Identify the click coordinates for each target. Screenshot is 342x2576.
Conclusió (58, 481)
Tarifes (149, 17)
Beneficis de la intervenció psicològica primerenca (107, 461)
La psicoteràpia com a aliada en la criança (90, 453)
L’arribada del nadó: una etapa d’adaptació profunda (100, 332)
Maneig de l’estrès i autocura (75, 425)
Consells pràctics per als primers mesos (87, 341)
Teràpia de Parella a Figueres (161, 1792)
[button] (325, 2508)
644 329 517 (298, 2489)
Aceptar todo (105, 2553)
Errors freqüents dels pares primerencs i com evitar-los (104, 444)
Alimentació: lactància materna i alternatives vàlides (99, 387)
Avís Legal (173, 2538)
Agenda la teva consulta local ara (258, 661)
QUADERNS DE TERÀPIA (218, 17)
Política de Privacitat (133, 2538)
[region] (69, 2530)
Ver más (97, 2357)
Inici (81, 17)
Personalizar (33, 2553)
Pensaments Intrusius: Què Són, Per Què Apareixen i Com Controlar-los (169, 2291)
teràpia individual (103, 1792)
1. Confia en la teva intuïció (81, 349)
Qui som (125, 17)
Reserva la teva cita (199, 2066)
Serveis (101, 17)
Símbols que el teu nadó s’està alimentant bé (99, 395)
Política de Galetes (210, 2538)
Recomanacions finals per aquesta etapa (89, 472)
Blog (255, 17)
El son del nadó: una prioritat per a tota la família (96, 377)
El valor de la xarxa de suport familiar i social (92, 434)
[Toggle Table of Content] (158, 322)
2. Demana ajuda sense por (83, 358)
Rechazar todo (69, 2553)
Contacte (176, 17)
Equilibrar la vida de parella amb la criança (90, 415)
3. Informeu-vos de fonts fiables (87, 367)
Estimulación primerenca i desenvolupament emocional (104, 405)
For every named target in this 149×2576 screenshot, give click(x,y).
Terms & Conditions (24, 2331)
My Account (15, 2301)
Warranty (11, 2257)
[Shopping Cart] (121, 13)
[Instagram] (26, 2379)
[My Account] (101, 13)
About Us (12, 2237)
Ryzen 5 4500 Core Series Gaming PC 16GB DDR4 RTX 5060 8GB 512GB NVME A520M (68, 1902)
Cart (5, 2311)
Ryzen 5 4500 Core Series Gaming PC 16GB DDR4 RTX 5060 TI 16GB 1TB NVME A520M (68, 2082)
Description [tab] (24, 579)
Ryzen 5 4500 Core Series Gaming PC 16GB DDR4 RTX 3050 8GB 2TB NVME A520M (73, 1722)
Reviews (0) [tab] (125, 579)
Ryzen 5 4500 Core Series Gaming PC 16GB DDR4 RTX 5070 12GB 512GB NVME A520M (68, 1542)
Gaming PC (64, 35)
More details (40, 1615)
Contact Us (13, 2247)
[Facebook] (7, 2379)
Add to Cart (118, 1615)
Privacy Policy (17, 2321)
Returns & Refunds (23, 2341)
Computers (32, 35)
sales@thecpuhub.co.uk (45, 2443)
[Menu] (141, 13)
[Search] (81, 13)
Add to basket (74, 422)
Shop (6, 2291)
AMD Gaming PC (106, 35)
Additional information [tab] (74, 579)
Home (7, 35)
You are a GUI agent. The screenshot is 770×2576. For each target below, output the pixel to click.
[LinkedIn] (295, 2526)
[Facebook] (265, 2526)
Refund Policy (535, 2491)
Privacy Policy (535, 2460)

* * *

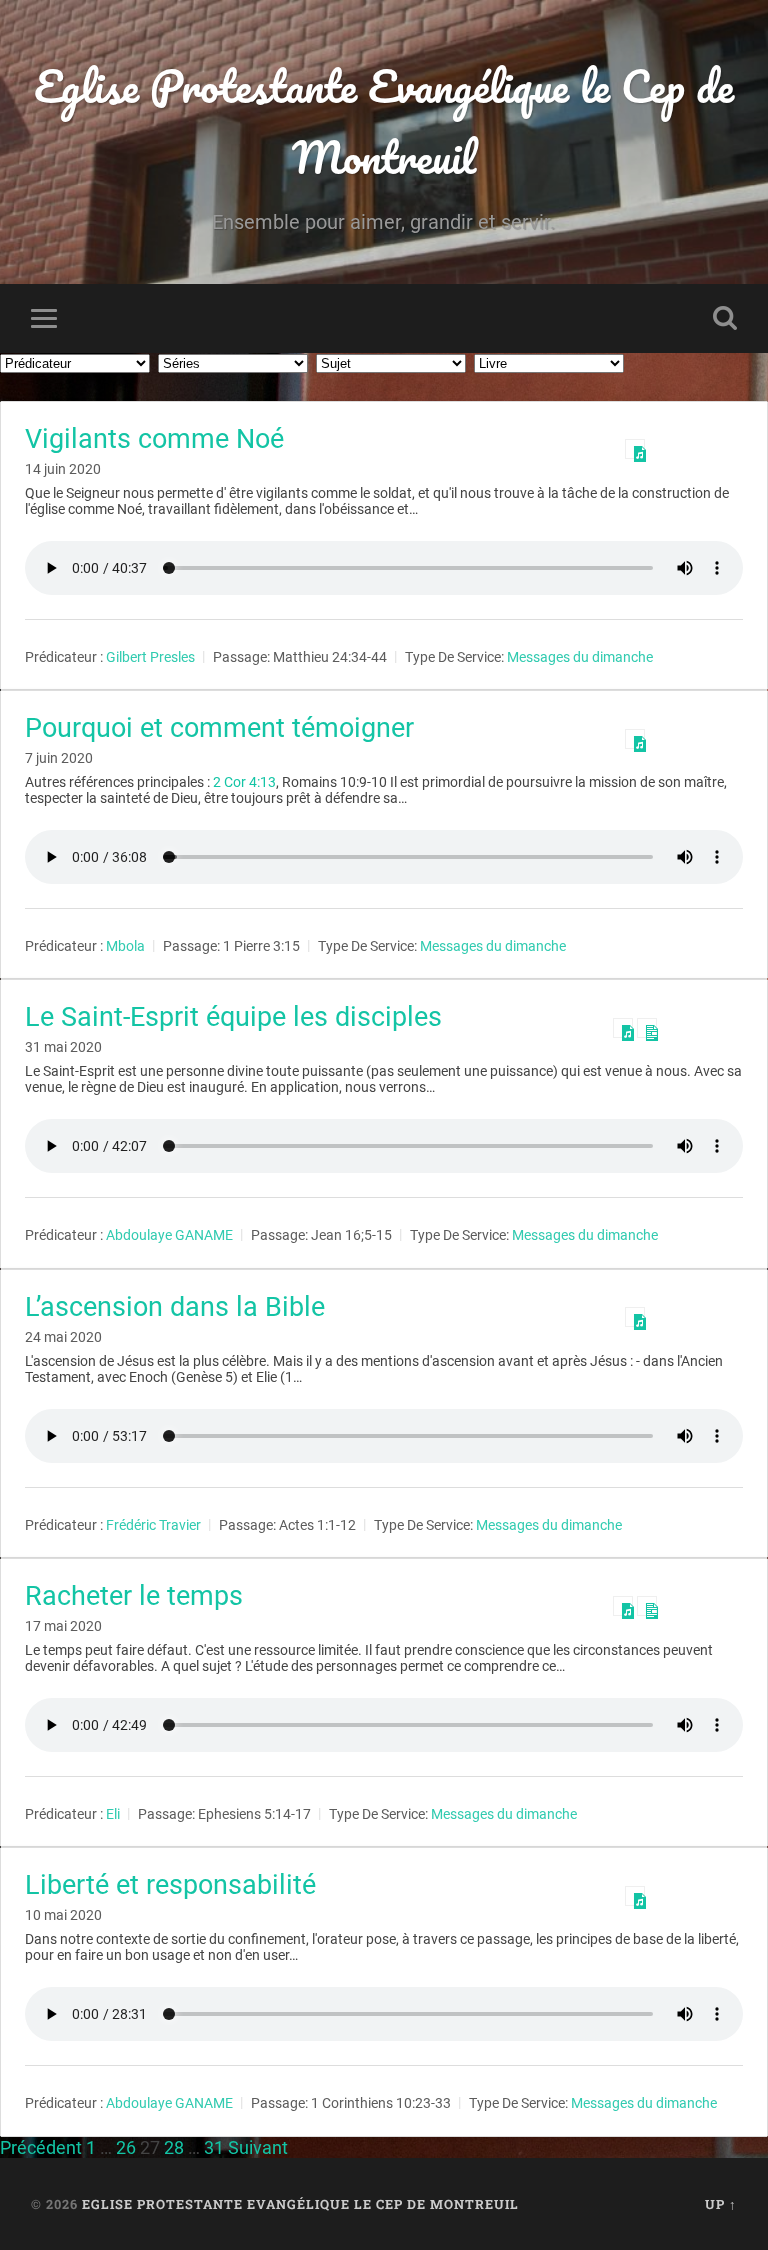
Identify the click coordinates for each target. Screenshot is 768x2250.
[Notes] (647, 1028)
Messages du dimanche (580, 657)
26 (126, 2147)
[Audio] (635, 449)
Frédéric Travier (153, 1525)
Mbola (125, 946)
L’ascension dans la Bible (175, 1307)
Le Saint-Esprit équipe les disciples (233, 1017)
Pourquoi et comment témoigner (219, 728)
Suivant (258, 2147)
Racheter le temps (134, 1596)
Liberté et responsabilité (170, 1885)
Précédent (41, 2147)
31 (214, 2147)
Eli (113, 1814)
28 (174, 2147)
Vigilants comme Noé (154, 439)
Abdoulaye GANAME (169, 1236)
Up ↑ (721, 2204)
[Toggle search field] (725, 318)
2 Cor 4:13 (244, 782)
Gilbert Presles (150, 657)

* _Work order_: Of the entries listed above, reproduce only the lines starting at the line containing "Up ↑ (721, 2204)" and ending at the line containing "Gilbert Presles (150, 657)". Include both, exactly as they stand.

* _Exercise output_:
Up ↑ (721, 2204)
[Toggle search field] (725, 318)
2 Cor 4:13 (244, 782)
Gilbert Presles (150, 657)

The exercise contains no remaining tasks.